**WHAT YOU NEED TO DO:** Note each line of the entries that includes "agent". Then copy those lines.
Segment Start: THE DATA
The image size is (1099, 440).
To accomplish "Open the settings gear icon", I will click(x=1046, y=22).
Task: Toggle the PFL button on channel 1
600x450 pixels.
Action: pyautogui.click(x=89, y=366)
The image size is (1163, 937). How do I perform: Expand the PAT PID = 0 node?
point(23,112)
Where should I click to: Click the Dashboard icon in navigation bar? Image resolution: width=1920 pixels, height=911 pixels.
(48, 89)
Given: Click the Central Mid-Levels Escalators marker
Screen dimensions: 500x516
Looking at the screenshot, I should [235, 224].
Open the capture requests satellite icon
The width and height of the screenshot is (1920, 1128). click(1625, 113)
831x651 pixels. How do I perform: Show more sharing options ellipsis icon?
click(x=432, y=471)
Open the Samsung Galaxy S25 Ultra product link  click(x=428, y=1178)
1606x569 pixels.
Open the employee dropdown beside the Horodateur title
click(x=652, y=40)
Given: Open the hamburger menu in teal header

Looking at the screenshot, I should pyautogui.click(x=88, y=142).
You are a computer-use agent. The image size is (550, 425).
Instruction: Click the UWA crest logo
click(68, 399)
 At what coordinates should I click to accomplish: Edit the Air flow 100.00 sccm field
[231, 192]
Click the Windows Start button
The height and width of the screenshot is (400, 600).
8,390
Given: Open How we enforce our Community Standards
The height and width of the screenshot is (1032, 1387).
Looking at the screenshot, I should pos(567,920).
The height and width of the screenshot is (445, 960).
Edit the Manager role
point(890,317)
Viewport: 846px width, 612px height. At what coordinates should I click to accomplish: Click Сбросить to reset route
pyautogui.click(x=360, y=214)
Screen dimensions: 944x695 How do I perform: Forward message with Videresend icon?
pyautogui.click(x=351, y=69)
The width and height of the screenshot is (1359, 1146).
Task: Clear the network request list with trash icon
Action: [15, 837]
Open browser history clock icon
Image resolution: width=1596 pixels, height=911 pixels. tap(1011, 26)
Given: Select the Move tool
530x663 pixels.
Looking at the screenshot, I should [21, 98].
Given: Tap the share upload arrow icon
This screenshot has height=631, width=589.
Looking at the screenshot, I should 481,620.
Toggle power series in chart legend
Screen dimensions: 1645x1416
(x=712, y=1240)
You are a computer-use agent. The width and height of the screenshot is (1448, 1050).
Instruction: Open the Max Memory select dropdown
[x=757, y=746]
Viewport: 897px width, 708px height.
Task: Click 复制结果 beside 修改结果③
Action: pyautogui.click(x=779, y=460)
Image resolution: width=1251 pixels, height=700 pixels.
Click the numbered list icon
Segment End: THE DATA
**ANSWER TO THIS TASK:**
You are a computer-use agent. The image size is (550, 425).
You are a computer-use agent. The width and height of the screenshot is (1448, 1050).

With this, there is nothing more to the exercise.